##### MATERIAL TO PROCESS #####

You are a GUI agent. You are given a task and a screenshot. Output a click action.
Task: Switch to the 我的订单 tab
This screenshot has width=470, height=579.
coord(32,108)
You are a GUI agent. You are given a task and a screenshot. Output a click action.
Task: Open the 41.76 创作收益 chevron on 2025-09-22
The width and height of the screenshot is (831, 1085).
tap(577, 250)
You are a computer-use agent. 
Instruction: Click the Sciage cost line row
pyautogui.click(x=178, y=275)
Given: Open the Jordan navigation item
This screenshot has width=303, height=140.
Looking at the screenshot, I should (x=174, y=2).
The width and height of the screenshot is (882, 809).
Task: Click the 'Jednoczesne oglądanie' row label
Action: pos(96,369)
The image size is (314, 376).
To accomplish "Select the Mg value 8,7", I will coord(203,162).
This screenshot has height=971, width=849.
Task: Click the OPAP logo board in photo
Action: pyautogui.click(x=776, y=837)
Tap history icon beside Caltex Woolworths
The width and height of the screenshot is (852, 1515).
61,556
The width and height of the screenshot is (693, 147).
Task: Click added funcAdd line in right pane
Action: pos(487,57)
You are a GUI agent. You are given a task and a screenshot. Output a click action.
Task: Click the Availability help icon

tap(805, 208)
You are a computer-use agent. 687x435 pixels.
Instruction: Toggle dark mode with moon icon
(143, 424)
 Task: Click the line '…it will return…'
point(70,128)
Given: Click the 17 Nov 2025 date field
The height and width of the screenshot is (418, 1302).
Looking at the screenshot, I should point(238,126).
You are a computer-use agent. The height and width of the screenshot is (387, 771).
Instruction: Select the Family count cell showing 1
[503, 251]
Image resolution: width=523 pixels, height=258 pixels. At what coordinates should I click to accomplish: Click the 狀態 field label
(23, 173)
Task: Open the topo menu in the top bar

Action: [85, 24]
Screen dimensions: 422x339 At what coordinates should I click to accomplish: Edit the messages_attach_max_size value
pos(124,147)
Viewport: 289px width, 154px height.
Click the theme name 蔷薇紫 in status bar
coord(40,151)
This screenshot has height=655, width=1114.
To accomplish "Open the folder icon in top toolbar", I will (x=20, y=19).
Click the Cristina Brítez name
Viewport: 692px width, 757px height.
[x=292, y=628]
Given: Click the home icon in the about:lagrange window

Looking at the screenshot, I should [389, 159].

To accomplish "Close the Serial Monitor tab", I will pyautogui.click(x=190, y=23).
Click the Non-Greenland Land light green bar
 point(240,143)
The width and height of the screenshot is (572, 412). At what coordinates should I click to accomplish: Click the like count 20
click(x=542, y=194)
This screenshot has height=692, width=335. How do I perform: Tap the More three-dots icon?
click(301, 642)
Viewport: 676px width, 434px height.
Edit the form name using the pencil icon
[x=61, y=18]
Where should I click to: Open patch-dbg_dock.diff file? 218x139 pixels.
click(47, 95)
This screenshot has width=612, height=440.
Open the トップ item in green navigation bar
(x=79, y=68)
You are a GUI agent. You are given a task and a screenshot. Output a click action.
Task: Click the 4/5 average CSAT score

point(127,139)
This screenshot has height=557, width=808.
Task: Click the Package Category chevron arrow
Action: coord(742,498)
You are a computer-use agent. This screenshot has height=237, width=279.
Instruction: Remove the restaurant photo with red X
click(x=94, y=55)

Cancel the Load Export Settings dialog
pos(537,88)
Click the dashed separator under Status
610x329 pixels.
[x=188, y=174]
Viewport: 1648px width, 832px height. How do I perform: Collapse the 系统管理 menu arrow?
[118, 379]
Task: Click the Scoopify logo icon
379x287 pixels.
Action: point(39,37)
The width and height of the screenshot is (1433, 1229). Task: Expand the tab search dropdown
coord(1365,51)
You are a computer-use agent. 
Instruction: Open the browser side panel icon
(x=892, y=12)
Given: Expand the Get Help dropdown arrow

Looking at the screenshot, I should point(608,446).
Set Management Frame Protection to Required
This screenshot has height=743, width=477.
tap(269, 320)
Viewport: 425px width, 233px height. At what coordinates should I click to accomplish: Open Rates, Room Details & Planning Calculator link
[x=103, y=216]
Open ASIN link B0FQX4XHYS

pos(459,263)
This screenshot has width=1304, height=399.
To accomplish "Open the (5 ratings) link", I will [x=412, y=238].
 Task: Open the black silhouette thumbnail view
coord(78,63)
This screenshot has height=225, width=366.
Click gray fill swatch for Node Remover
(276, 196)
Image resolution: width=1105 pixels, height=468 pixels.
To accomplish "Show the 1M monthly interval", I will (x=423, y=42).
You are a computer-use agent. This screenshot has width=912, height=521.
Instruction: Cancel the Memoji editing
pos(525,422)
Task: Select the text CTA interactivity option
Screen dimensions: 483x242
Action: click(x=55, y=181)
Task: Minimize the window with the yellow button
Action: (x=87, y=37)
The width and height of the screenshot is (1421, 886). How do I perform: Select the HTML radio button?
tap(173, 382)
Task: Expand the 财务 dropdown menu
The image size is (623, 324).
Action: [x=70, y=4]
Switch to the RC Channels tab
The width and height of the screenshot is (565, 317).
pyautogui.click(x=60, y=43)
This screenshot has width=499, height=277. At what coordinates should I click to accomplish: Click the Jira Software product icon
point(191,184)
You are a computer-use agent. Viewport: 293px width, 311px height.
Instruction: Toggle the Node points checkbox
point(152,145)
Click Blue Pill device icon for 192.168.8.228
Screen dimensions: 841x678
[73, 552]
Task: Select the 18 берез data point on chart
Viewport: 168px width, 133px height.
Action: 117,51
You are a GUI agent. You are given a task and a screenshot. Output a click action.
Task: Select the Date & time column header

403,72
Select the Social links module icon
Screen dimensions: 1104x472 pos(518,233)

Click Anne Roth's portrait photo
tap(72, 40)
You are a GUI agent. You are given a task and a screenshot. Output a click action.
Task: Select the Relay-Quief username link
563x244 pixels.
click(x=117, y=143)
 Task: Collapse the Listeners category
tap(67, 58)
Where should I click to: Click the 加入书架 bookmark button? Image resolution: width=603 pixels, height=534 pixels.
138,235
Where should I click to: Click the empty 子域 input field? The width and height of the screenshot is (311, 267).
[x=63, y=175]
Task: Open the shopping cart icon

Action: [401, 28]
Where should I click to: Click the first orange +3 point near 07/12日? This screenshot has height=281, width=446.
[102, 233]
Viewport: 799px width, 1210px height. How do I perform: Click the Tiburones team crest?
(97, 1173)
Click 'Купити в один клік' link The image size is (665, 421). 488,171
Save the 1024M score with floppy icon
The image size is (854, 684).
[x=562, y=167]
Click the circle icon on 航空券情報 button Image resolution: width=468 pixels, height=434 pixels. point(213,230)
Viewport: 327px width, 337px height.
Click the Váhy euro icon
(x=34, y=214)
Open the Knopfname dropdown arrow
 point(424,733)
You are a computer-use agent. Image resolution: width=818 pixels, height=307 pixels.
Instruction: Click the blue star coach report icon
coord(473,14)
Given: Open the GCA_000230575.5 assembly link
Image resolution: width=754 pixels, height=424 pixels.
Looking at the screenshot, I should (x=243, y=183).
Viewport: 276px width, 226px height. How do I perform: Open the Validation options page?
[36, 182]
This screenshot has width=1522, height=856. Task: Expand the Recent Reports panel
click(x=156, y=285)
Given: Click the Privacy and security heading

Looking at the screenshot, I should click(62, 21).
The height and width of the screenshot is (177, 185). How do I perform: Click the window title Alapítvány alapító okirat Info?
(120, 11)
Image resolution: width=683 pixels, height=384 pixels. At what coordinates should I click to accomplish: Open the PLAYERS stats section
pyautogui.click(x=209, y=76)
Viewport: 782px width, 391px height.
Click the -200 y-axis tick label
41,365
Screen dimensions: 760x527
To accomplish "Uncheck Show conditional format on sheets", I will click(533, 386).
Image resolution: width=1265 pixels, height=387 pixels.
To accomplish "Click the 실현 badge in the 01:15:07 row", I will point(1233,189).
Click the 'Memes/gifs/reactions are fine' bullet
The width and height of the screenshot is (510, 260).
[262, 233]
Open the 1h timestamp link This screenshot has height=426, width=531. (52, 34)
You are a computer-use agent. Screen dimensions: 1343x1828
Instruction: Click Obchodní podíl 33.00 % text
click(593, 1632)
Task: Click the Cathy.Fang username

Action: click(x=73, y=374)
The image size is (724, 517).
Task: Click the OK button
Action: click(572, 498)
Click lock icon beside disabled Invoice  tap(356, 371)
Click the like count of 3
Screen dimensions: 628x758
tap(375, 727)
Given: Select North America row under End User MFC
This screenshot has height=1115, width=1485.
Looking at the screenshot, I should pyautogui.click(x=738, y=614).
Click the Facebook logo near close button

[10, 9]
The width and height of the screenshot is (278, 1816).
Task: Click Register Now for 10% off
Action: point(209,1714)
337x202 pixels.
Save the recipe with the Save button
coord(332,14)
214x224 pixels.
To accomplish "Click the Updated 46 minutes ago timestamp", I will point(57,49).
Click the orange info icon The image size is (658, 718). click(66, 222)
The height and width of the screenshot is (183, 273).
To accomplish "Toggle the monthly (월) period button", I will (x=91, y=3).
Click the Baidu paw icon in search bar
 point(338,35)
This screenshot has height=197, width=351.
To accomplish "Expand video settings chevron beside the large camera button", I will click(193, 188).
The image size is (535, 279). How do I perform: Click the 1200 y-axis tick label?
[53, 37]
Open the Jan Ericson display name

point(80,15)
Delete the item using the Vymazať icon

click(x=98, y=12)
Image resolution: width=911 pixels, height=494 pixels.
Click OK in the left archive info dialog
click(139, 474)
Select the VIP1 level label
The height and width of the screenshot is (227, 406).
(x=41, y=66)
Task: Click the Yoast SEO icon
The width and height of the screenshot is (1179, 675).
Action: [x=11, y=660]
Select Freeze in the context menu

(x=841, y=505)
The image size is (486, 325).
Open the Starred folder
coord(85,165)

#####

WORK INSTRUCTION>
Having output the line that contains "This screenshot has height=655, width=1114.", stop. Every line before it, back to the first line of the data, must be reproduced exactly.

ANSWER TO THE PROBLEM>
You are a GUI agent. You are given a task and a screenshot. Output a click action.
Task: Switch to the 我的订单 tab
This screenshot has width=470, height=579.
coord(32,108)
You are a GUI agent. You are given a task and a screenshot. Output a click action.
Task: Open the 41.76 创作收益 chevron on 2025-09-22
The width and height of the screenshot is (831, 1085).
tap(577, 250)
You are a computer-use agent. 
Instruction: Click the Sciage cost line row
pyautogui.click(x=178, y=275)
Given: Open the Jordan navigation item
This screenshot has width=303, height=140.
Looking at the screenshot, I should (x=174, y=2).
The width and height of the screenshot is (882, 809).
Task: Click the 'Jednoczesne oglądanie' row label
Action: pos(96,369)
The image size is (314, 376).
To accomplish "Select the Mg value 8,7", I will coord(203,162).
This screenshot has height=971, width=849.
Task: Click the OPAP logo board in photo
Action: pyautogui.click(x=776, y=837)
Tap history icon beside Caltex Woolworths
The width and height of the screenshot is (852, 1515).
61,556
The width and height of the screenshot is (693, 147).
Task: Click added funcAdd line in right pane
Action: pos(487,57)
You are a GUI agent. You are given a task and a screenshot. Output a click action.
Task: Click the Availability help icon

tap(805, 208)
You are a computer-use agent. 687x435 pixels.
Instruction: Toggle dark mode with moon icon
(143, 424)
 Task: Click the line '…it will return…'
point(70,128)
Given: Click the 17 Nov 2025 date field
The height and width of the screenshot is (418, 1302).
Looking at the screenshot, I should point(238,126).
You are a computer-use agent. The height and width of the screenshot is (387, 771).
Instruction: Select the Family count cell showing 1
[503, 251]
Image resolution: width=523 pixels, height=258 pixels. At what coordinates should I click to accomplish: Click the 狀態 field label
(23, 173)
Task: Open the topo menu in the top bar

Action: [85, 24]
Screen dimensions: 422x339 At what coordinates should I click to accomplish: Edit the messages_attach_max_size value
pos(124,147)
Viewport: 289px width, 154px height.
Click the theme name 蔷薇紫 in status bar
coord(40,151)
This screenshot has height=655, width=1114.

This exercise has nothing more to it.